A受審人は、20時10分ごろ出岬北西方1海里付近の釣り場に至り、補助船外機を停止回転数にかけ漂泊して釣りを開始した後、適宜釣り場を変えながら釣りを続けた。
翌26日04時56分A受審人は、積丹出岬灯台(以下「出岬灯台」という。)から333度(真方位、以下同じ。

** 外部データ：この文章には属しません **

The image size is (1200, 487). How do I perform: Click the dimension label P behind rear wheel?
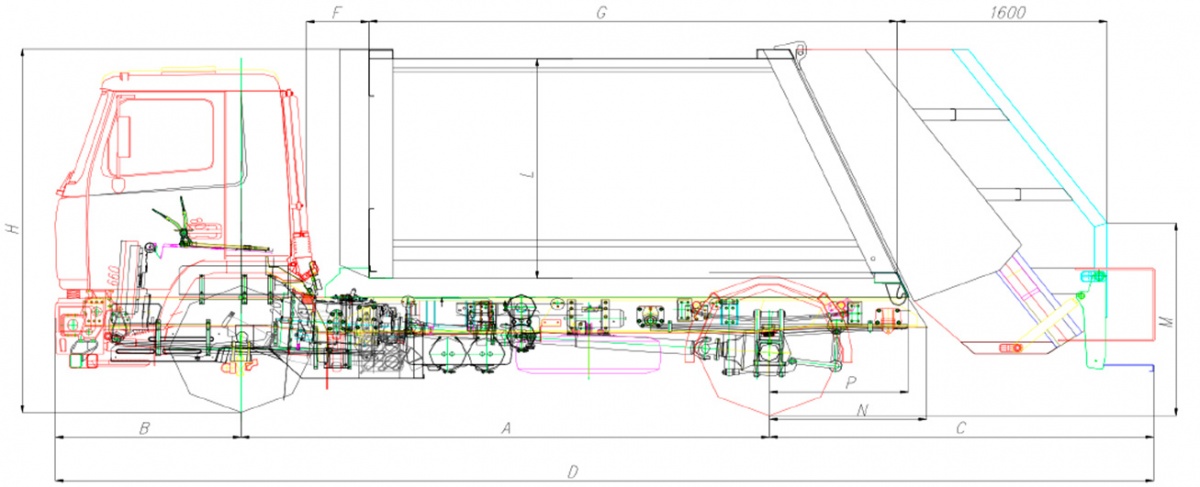click(850, 382)
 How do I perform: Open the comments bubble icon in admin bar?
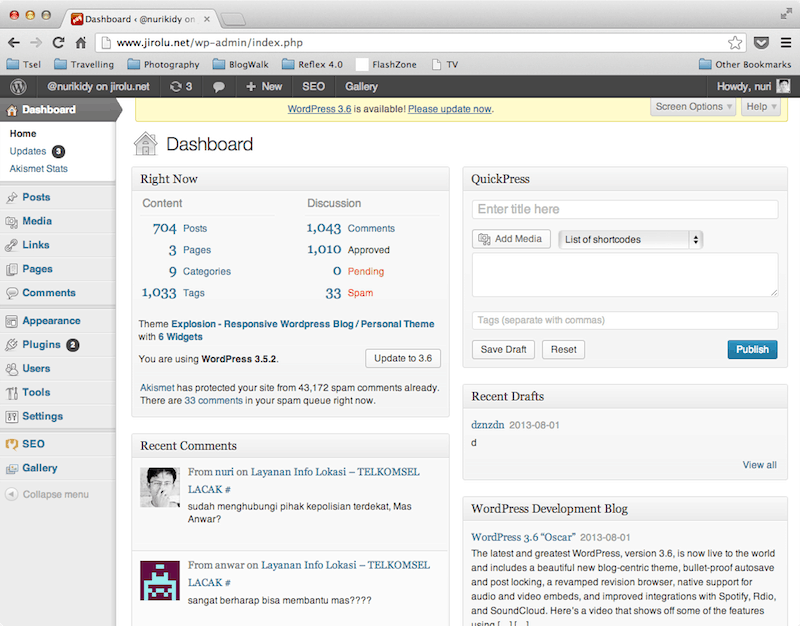[x=219, y=87]
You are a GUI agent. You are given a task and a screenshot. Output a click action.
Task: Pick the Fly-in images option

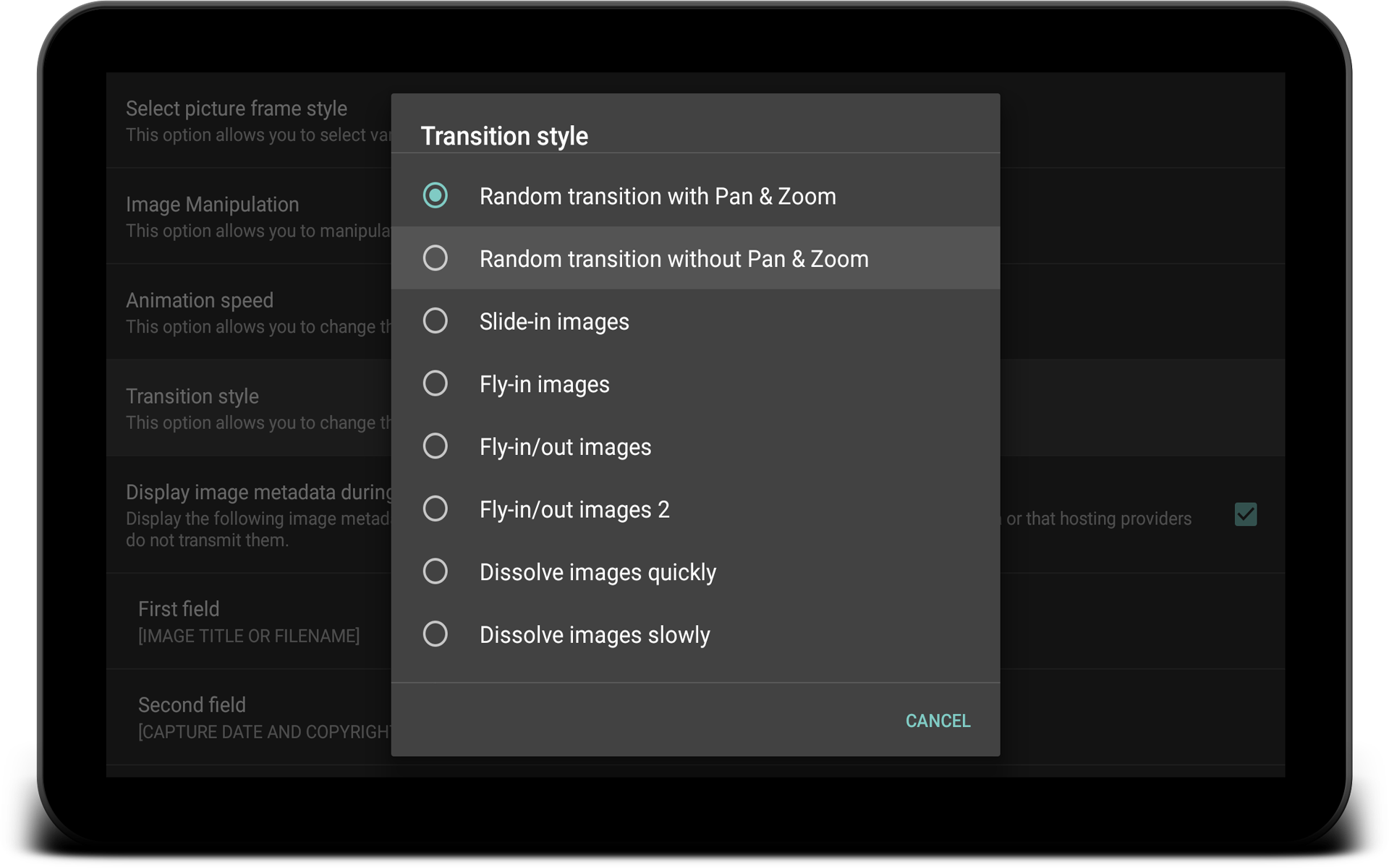435,383
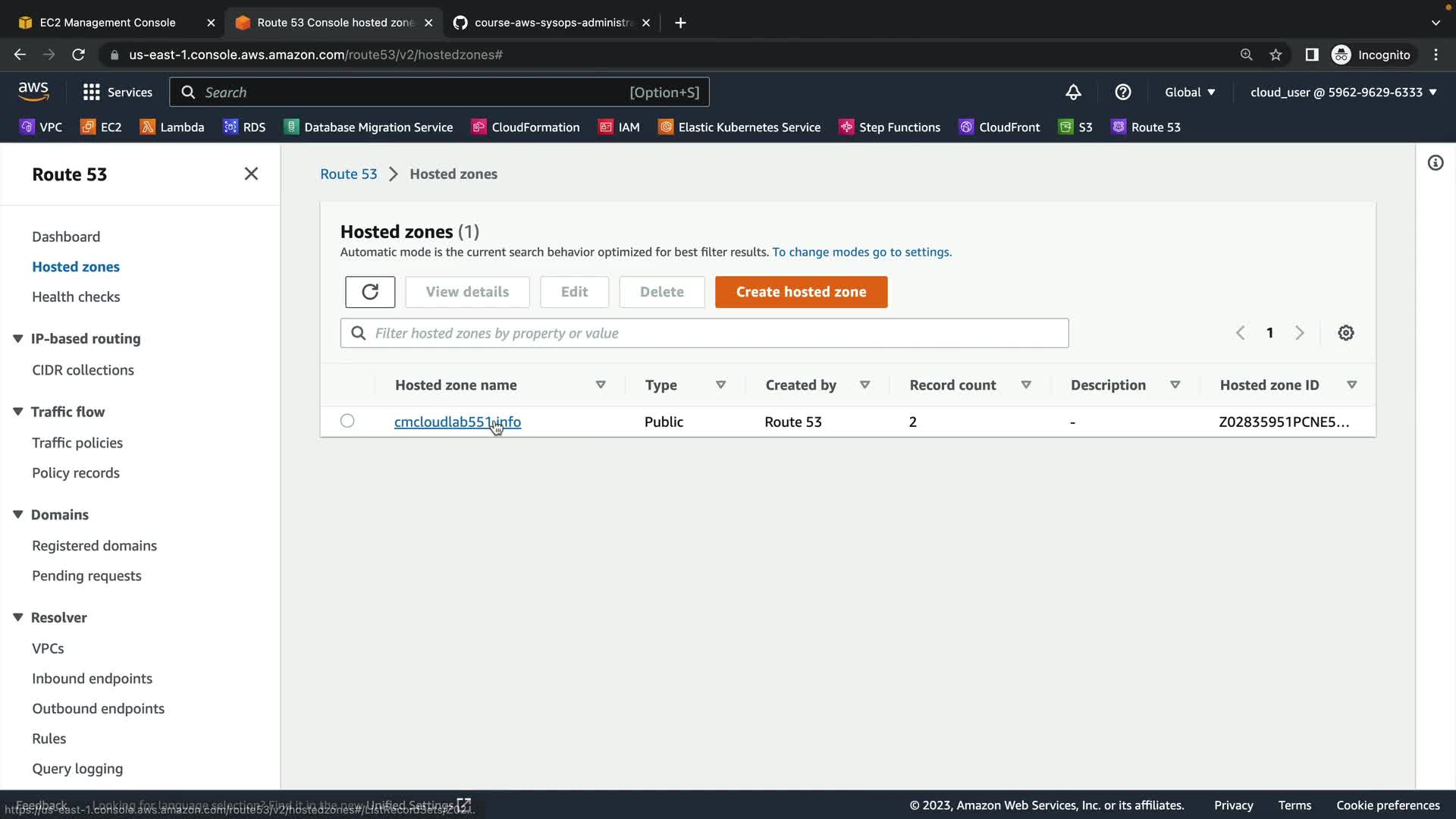Switch to the EC2 Management Console tab
Viewport: 1456px width, 819px height.
click(108, 23)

)1,030メートルの地点において、自船の北方近くに数隻の釣船が散在する状況のもと、船首が270度に向いた状態で漂泊して釣りを行っていたとき、釣果がよくなかったことから他の釣船の様子を見るため、右斜め前方300メートルばかりのところで漂泊したまま釣り中の釣船付近に向けて移動することにし発進した。
A受審人は、操縦席後ろにあるサブハンドルの船尾側でクーラーボックスに腰を掛けて見張りと操船に当たり、補助船外機を微速力前進にかけたのち少し右舵をとり、徐々に旋回しながら2.4ノットの対地速力(以下「速力」という。)で進行した。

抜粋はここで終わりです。